**** DATA SECTION
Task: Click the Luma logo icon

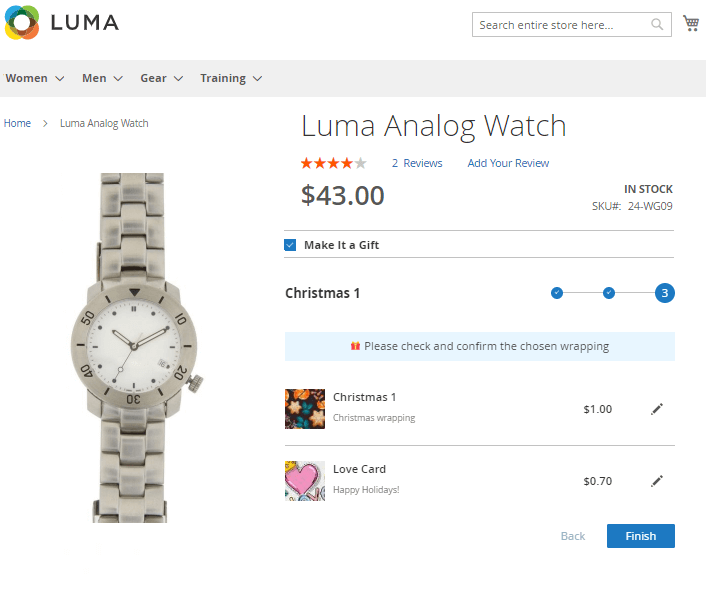Action: pos(22,22)
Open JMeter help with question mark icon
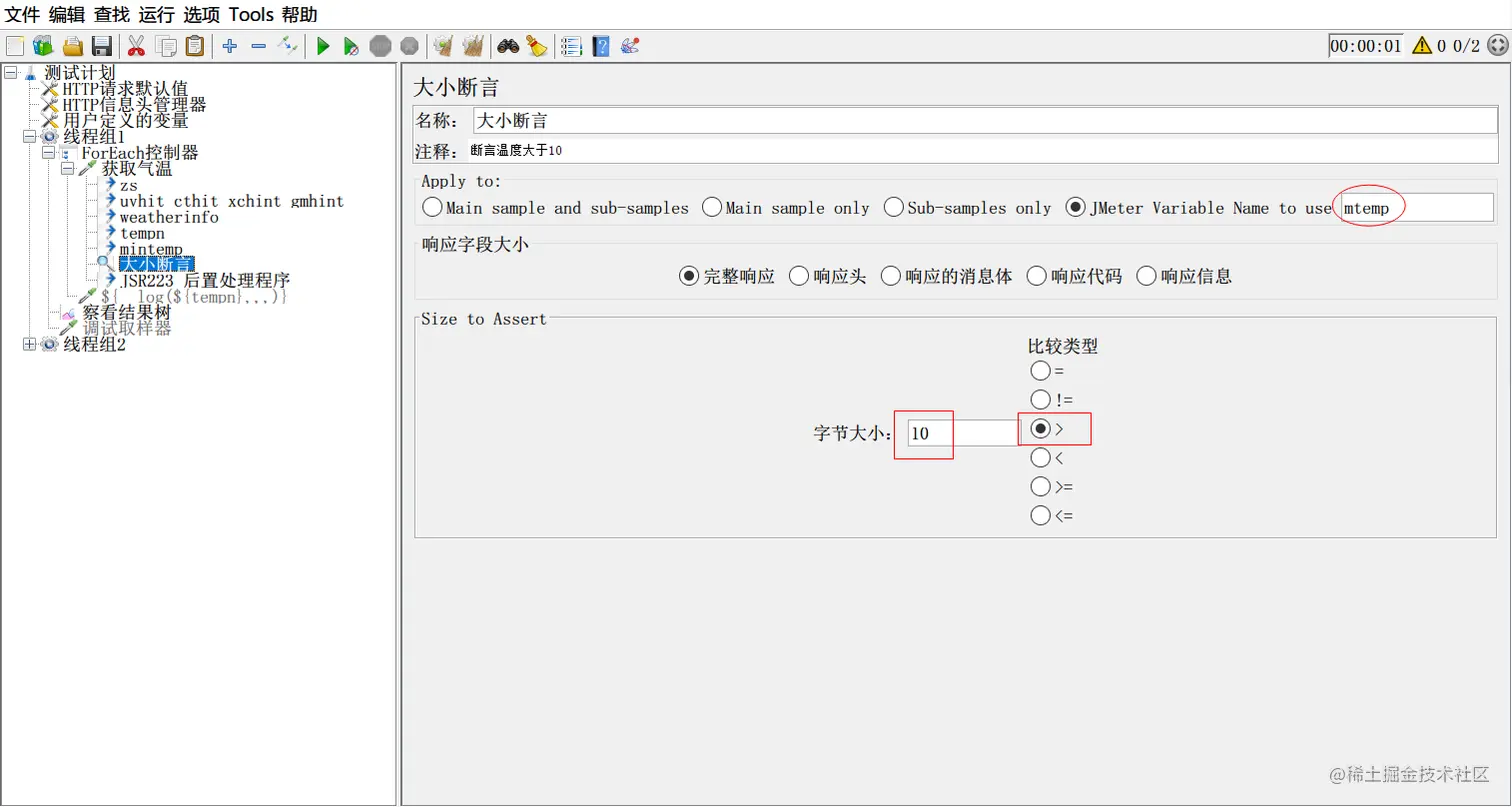1512x807 pixels. 600,45
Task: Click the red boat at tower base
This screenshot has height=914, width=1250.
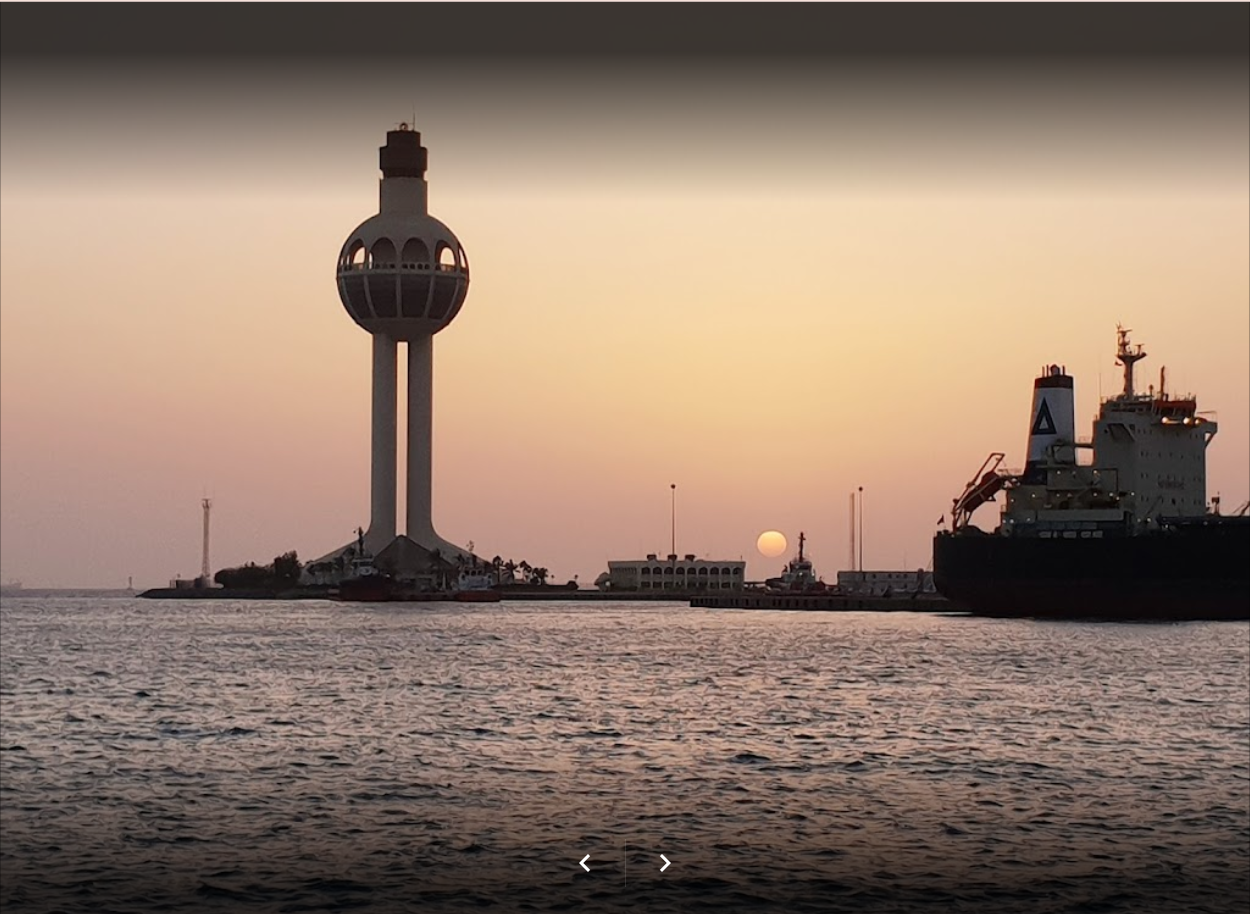Action: 364,587
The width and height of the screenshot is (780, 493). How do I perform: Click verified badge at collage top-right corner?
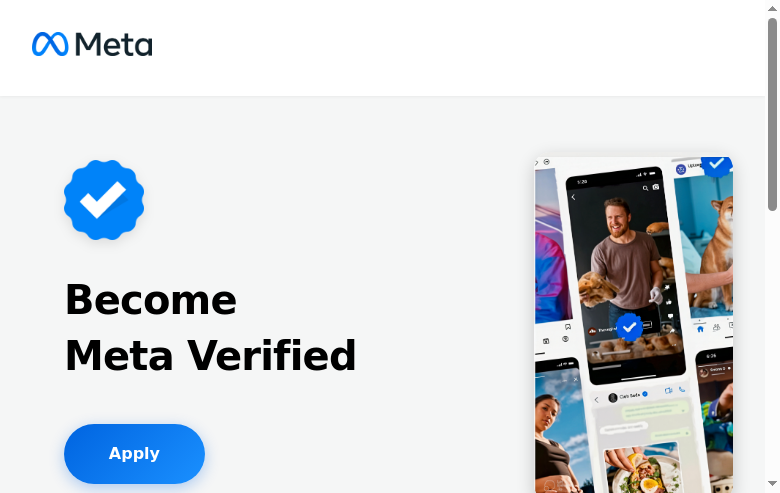(716, 163)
********
● **WHAT THE TASK ASKS**
Update all of the records above by replacing "Click" with "Tap" and keeping everything else the same. Leave the pictures out of your answer.

● **RIGHT ANSWER**
Task: Tap the Luma logo icon

Action: pos(22,22)
Open JMeter help with question mark icon
1512x807 pixels. 600,45
Task: Tap the red boat at tower base
This screenshot has height=914, width=1250.
Action: 364,587
The width and height of the screenshot is (780, 493). How do I perform: Tap verified badge at collage top-right corner?
(716, 163)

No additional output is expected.